L’arrivée des inhibiteurs de PARP a marqué un tournant dans la prise en charge, en particulier chez les patientes présentant une mutation BRCA ou un déficit de recombinaison homologue. Ces agents permettent d’améliorer la survie de façon importante.
Autre innovation : les conjugués anticorps-médicament (ADC). Le Dr Weroha explique le fonctionnement de ces molécules innovantes : « Ce sont des anticorps ciblant un récepteur tumoral, liés à une chimiothérapie par un linker.
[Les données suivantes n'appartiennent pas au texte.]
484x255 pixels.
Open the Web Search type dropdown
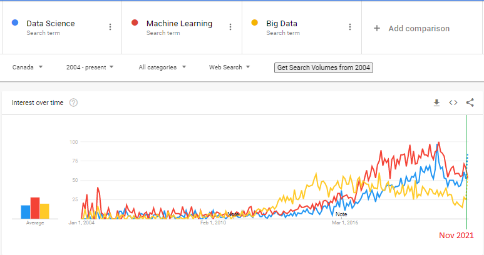(229, 67)
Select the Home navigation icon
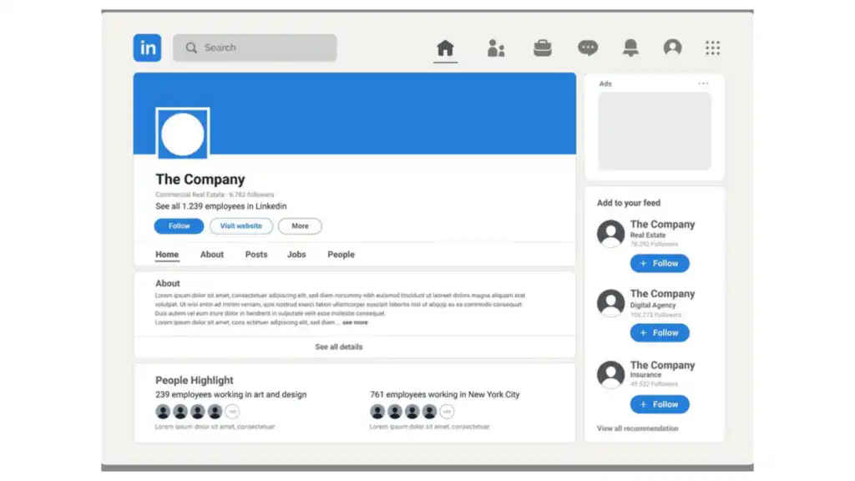The width and height of the screenshot is (855, 481). pyautogui.click(x=445, y=47)

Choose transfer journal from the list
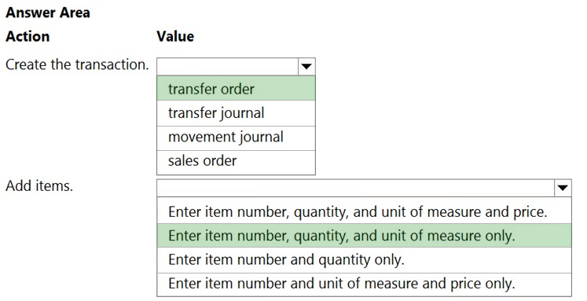236,113
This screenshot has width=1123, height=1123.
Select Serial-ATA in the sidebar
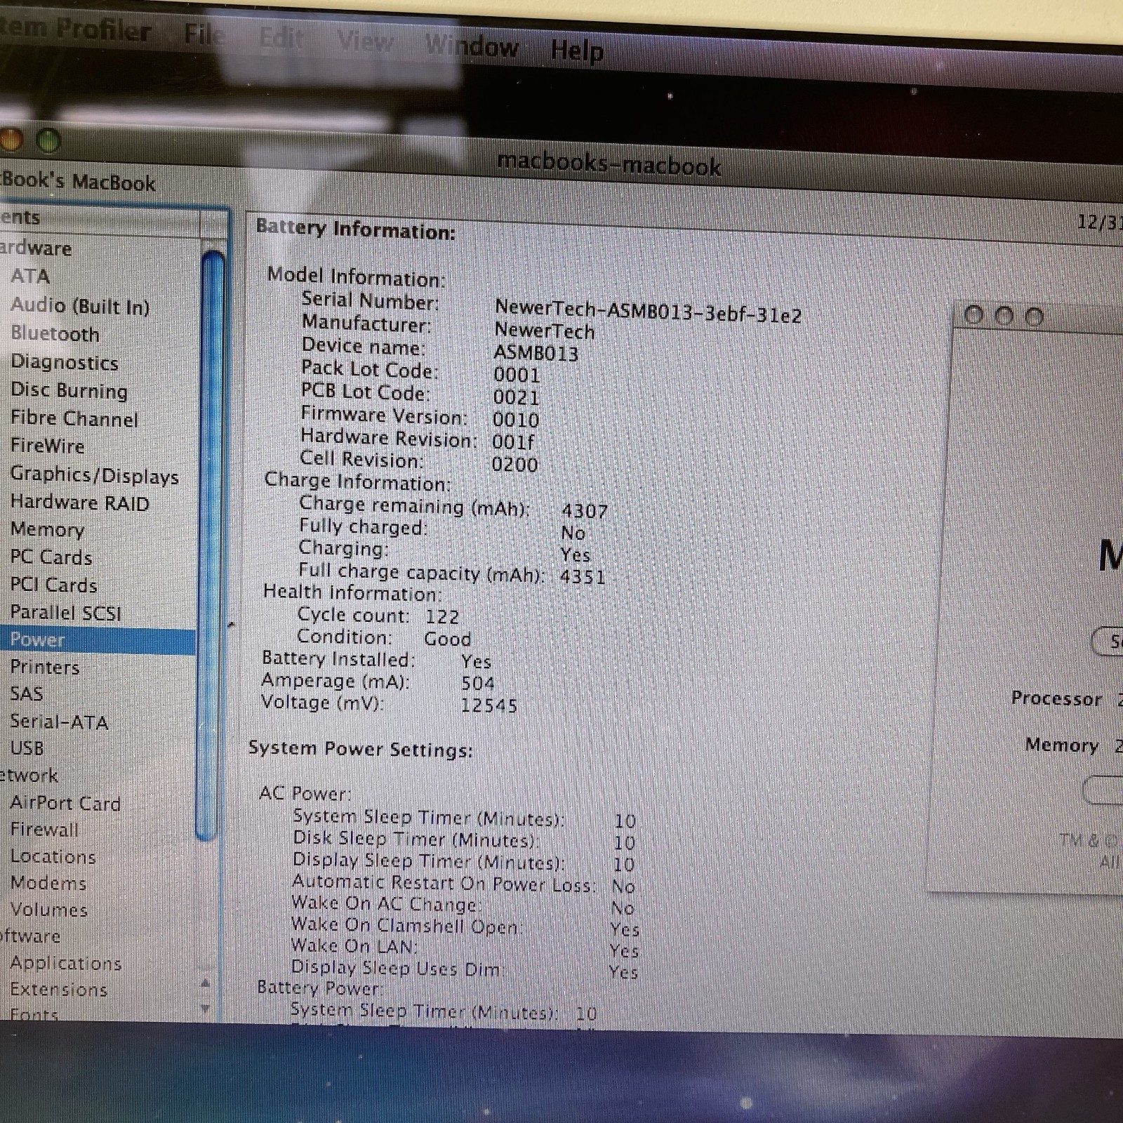[59, 722]
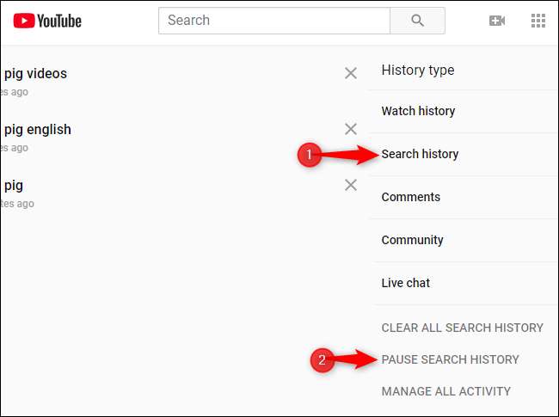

Cela permet de livrer le médicament directement aux cellules cancéreuses, réduisant ainsi la toxicité générale. »
Le plus récent ADC approuvé dans le cancer de l’ovaire — ciblant le récepteur de l’acide folique — montre un taux de réponse doublé par rapport aux chimiothérapies standards.
Pour la première fois, plus de 50 % des patientes atteintes de formes avancées sont en vie à 5 ans aux États-Unis. Le pronostic dépend de nombreux facteurs : stade, réponse à la chirurgie, mutations tumorales, état général.
Mais les cliniciens insistent : chaque patiente est unique. Une approche personnalisée, intégrant génétique, biologie tumorale et accès à des traitements innovants, est indispensable.